Tel-Aviv student recreates the tent protest on campus

Tel-Aviv University graduate student Barak Segal, who was one of the activists of the 2011 social justice movement, decided to protest the high cost of housing by putting up a tent on the university’s campus and reside in it starting Wednesday. Segal decided to recreate the tent protest, which took place on Rothschild Boulevard in the summer of 2011, after his landlord raised the rent of his one bedroom Ramat-Gan apartment by almost 10 percent.

According to a recent survey, half of Israeli students have received financial aid from their parents in the past academic year. The average amount of this financial aid in 2011-2012 reached NIS 14,355, a 15 percent increase from the year before. On the facebook event page he opened, Segal made clear that positioning himself on campus isn’t an attack on Tel Aviv University.

Barak Segal and the tent on Tel-Aviv University campus (Photo: J14)

“I just think students can define what the future is going to look like.
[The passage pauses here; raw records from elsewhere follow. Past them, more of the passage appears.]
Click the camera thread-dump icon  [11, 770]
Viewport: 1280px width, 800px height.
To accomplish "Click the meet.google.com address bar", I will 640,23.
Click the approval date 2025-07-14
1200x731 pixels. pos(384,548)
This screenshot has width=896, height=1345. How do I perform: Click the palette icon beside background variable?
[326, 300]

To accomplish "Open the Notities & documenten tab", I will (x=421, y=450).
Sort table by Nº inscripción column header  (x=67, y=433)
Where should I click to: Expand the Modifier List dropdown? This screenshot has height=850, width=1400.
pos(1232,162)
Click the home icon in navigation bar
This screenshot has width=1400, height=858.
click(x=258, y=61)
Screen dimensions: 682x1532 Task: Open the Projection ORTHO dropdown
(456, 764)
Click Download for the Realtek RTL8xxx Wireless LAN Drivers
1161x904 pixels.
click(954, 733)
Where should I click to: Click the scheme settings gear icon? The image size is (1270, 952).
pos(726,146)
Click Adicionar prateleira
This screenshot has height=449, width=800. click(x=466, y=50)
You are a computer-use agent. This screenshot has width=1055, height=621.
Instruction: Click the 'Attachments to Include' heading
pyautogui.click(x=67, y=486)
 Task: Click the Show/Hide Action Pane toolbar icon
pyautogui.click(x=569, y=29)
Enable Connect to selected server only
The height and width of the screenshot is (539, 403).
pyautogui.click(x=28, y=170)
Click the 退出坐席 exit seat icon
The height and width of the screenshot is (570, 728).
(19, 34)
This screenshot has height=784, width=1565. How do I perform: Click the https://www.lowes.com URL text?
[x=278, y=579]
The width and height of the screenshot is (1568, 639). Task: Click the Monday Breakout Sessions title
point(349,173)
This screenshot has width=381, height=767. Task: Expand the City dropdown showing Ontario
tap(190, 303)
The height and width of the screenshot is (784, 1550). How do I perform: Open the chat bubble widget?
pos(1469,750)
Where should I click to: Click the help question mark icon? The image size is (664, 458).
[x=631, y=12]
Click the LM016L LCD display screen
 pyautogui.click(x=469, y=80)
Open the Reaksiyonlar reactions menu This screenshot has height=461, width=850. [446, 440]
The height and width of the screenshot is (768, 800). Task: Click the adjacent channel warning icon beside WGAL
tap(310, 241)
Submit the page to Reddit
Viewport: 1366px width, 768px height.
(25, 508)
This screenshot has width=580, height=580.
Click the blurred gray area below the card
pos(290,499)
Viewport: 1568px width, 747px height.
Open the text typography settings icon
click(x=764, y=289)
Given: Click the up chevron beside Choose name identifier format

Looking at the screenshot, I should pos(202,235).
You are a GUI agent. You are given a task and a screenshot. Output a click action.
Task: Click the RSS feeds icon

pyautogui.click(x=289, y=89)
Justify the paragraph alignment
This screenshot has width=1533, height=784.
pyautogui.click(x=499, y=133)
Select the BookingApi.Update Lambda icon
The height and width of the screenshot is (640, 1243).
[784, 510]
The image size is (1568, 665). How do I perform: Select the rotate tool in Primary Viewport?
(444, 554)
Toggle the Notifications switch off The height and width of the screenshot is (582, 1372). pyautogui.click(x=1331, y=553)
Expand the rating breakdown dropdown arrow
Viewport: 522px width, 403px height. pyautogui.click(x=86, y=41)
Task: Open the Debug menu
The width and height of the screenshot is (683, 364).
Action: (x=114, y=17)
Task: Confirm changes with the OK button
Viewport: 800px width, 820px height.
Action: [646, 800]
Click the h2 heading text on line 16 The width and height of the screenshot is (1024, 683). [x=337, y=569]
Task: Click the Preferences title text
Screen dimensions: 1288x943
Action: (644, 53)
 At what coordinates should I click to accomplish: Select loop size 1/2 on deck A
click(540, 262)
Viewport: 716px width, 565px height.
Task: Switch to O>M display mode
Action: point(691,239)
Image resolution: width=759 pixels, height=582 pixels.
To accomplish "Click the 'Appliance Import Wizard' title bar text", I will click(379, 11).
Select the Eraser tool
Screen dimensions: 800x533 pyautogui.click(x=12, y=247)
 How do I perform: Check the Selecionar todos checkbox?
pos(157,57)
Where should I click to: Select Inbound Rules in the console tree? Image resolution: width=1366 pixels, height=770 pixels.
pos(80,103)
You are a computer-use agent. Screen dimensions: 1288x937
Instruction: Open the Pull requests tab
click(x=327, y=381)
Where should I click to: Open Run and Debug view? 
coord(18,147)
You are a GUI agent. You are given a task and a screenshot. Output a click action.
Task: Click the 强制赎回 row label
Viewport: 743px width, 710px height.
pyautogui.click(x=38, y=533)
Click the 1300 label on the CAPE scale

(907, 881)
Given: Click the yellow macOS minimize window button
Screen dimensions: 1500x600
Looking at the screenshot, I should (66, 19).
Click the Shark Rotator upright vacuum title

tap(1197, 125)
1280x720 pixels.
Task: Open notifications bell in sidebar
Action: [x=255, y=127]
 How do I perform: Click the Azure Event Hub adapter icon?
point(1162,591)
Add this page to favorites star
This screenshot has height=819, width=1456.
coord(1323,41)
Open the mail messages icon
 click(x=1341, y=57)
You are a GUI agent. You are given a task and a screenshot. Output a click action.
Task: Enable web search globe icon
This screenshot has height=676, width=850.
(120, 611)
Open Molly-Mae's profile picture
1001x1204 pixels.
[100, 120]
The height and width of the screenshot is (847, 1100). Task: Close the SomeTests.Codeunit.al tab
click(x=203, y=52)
I think that we are taught a lot of things here that help us produce ideas. Except in the real world, those things don’t happen. I think the university, as a learning place, can be the host for our uprising and support our ideas.” “The hope is that 300,000 students will uprise and create a situation where things can finally change. But this kind of thing takes time,” Segal said. He is expected to be joined by dozens others who will do the same. Faculty, students and other university staff will also come for support.